Download or read book Urbanization and African Cultures written by Toyin Falola and published by . This book was released on 2005 with total page 484 pages. Available in PDF, EPUB and Kindle. Book excerpt: Urbanization and African Cultures affirms the centrality of African cities in the modernization of African cultures, showing how many have become firmly established in their settings, and reflecting the impact of globalization. Cities are presented as centers of culture and power and as powerful agencies that provide opportunities to generate new ideas. The book shows how cities empower Africans with the opportunity to assert themselves, to use culture to assert individual freedom and dignity, to articulate ideas of ethnicity and group solidarity, to portray class, and even to show off poverty. "[V]aluable attention is paid to cities and urban phenomena off the paths beaten by most Western-trained scholars." -- African Studies Review "[This book] successfully introduces readers to a range of cases that show the creative, translocal processes taking place on the ground in African cities." -- The International Journal of African Historical Studies

Book Urban Dynamics in Black Africa

Download or read book Urban Dynamics in Black Africa written by William John Hanna and published by Chicago : Aldine, Atherton. This book was released on 1971 with total page 424 pages. Available in PDF, EPUB and Kindle. Book excerpt: Monograph on urbanization and urban development in Africa - covers rural migration, urban sociology, living conditions, employment, interethnic relations, trade union functions, political problems, political participation, patterns of social change, future research, etc. Bibliography pp. 209 to 378 and statistical tables.

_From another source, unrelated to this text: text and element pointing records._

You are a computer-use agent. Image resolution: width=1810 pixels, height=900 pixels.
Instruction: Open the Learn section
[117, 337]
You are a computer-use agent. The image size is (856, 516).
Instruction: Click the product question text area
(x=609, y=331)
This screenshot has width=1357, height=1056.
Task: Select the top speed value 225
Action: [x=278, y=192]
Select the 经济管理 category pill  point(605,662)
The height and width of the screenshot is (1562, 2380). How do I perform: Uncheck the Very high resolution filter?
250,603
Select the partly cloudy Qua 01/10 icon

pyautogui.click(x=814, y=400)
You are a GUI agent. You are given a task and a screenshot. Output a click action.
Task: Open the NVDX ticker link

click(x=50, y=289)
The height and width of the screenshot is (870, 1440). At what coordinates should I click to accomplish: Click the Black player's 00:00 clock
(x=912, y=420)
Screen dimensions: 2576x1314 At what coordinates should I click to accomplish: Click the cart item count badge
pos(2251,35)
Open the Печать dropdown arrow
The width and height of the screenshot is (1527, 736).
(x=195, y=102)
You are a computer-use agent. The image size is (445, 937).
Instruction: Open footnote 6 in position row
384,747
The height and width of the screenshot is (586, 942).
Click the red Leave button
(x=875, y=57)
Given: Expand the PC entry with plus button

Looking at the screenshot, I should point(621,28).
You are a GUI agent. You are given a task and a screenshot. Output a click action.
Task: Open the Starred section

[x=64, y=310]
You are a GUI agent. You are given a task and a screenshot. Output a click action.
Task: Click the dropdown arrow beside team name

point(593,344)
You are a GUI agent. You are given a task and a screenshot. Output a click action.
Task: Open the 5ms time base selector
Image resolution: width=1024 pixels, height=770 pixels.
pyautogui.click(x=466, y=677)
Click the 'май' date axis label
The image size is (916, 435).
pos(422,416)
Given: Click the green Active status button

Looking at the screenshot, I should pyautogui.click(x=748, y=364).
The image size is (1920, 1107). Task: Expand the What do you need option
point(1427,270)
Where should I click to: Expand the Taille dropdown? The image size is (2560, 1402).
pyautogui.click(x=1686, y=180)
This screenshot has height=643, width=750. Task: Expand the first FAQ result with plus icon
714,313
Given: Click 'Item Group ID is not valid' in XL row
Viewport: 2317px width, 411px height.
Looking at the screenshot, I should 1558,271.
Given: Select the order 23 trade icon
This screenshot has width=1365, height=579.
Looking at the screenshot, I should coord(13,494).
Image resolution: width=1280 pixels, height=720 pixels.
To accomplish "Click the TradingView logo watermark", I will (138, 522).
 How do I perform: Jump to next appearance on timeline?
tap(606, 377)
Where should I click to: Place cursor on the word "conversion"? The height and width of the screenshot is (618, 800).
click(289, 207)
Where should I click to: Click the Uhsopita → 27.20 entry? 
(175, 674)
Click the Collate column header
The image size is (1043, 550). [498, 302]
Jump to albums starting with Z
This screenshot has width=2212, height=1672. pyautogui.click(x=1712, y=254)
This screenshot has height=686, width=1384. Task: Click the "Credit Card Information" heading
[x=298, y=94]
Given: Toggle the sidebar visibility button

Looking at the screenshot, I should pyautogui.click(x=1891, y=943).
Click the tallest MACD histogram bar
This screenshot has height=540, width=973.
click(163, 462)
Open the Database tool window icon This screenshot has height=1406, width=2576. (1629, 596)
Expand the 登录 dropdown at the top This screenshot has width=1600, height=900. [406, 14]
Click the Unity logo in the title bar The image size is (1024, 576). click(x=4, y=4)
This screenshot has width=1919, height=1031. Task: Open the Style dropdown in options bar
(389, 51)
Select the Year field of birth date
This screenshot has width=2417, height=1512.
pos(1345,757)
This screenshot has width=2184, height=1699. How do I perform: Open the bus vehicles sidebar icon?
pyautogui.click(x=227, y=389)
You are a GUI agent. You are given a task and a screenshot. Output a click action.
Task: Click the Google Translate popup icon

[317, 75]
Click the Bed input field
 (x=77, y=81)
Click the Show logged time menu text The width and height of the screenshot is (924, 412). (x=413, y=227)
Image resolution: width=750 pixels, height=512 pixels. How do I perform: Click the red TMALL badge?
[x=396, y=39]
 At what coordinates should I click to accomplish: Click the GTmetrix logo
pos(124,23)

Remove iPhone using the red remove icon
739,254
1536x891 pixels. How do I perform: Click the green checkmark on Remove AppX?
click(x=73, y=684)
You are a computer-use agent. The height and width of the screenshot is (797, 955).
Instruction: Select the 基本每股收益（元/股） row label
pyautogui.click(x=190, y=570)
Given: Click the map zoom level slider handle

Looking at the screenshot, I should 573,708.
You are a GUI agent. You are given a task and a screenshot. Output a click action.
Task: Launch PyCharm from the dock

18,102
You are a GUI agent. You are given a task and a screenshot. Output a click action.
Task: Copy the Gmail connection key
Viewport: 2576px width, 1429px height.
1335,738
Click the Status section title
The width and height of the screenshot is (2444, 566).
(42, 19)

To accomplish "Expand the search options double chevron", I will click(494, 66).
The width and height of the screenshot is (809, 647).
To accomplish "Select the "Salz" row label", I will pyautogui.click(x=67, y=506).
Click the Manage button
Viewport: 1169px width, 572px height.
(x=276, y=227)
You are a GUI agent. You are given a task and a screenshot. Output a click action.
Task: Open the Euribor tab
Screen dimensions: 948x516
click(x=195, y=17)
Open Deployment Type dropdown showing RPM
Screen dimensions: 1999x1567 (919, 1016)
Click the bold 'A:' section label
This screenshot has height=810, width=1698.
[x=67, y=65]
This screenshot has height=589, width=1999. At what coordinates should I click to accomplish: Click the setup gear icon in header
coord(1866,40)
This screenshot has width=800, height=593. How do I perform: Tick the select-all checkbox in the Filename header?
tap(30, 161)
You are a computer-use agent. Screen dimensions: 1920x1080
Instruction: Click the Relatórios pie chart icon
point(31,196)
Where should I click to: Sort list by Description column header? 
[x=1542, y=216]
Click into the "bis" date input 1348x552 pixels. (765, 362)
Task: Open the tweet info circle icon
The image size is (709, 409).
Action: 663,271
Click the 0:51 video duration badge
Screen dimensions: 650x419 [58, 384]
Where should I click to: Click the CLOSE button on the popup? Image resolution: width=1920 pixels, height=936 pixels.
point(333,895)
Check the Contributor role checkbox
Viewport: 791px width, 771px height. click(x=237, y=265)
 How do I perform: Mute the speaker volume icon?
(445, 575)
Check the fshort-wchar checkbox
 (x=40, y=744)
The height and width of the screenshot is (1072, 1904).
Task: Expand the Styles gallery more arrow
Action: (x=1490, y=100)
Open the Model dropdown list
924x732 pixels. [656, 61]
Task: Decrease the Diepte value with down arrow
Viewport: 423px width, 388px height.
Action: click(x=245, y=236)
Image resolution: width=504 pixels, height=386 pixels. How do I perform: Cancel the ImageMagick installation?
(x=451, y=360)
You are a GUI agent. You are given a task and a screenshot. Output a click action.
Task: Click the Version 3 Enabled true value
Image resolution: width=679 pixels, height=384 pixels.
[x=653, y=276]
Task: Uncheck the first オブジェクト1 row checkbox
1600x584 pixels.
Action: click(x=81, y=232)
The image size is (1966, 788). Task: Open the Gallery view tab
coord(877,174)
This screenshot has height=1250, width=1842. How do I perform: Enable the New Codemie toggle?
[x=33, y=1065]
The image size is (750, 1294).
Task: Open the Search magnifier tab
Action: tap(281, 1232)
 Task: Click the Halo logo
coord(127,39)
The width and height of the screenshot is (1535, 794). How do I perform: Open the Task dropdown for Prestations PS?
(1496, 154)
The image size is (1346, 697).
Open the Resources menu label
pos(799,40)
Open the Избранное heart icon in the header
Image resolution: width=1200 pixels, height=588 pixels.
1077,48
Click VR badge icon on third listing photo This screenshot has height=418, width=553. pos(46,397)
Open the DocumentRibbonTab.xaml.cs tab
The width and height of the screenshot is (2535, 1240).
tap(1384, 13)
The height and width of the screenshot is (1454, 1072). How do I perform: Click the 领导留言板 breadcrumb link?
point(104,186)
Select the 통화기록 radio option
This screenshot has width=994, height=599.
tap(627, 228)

Book Africa s Urban Revolution

Download or read book Africa s Urban Revolution written by Doctor Edgar Pieterse and published by Zed Books Ltd.. This book was released on 2014-01-09 with total page 301 pages. Available in PDF, EPUB and Kindle. Book excerpt: The facts of Africa’s rapid urbanisation are startling. By 2030 African cities will have grown by more than 350 million people and over half the continent's population will be urban. Yet in the minds of policy makers, scholars and much of the general public, Africa remains a quintessentially rural place. This lack of awareness and robust analysis means it is difficult to make a policy case for a more overtly urban agenda. As a result, there is across the continent insufficient urgency directed to responding to the challenges and opportunities associated with the world’s last major wave of urbanisation. Drawing on the expertise of scholars and practitioners associated with the African Centre for Cities, and utilising a diverse array of case studies, Africa's Urban Revolution provides a comprehensive insight into the key issues - demographic, cultural, political, technical, environmental and economic - surrounding African urbanisation.